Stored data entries
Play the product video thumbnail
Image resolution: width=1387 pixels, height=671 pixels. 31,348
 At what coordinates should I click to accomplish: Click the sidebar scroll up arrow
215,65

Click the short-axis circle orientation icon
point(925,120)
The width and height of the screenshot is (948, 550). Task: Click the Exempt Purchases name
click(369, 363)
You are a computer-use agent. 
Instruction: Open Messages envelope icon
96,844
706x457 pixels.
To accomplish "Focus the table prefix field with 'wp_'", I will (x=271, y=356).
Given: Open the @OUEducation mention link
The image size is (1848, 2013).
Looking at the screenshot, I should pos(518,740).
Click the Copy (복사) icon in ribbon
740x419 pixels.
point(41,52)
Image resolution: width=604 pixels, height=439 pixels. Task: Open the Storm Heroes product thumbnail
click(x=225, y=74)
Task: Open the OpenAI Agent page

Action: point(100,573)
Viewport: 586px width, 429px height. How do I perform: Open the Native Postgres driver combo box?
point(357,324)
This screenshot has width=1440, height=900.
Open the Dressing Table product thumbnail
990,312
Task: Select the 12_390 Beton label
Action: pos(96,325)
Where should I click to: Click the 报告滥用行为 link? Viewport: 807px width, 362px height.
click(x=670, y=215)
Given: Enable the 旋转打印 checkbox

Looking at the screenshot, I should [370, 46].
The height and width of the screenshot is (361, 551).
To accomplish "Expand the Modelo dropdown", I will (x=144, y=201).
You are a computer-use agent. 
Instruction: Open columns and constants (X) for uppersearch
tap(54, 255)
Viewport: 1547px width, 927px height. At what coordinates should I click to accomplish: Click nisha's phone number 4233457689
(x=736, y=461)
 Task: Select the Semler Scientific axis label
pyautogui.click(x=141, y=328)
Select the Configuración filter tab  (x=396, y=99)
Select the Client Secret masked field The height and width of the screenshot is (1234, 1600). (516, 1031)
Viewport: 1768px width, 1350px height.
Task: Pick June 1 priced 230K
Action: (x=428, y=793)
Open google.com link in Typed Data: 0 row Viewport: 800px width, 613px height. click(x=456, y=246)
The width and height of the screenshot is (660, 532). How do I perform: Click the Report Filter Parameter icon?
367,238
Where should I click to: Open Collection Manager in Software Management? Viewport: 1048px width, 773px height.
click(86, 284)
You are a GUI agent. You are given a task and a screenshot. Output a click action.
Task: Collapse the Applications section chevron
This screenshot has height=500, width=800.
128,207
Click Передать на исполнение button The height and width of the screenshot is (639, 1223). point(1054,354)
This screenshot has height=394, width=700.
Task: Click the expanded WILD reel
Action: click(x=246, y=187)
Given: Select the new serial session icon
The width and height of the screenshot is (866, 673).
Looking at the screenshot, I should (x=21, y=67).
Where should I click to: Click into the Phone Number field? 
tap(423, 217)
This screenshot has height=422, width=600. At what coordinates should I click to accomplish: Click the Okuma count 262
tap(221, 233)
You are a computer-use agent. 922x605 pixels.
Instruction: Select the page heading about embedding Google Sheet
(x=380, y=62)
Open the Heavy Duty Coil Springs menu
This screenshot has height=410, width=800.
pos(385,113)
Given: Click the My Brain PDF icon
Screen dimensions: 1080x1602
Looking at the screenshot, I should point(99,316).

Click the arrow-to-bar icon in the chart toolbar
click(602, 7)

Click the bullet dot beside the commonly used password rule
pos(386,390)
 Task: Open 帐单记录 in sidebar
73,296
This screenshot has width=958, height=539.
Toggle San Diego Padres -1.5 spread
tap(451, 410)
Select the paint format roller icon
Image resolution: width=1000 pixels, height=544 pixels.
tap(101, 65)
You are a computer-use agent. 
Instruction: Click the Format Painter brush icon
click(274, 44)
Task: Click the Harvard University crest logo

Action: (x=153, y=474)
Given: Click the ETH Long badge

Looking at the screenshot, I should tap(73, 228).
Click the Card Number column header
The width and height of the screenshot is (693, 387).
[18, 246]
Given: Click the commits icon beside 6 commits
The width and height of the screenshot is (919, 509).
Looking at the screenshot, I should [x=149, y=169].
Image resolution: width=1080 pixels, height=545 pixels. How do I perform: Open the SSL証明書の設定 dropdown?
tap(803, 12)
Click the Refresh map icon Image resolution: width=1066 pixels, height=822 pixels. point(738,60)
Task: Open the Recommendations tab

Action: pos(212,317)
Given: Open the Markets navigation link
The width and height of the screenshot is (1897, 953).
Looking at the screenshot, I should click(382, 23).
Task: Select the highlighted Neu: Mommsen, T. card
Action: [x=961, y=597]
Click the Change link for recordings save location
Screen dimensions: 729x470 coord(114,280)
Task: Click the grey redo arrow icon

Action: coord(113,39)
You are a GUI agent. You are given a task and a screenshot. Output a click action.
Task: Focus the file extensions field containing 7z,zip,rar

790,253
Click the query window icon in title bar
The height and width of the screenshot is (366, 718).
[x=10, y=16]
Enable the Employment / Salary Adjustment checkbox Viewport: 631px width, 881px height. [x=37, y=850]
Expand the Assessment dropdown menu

What you should do:
The answer is the lines above between the line holding "Instruction: Open Messages envelope icon" and the line holding "Given: Open the @OUEducation mention link", inclusive, each written out exactly, and no others.

Answer:
Instruction: Open Messages envelope icon
96,844
706x457 pixels.
To accomplish "Focus the table prefix field with 'wp_'", I will (x=271, y=356).
Given: Open the @OUEducation mention link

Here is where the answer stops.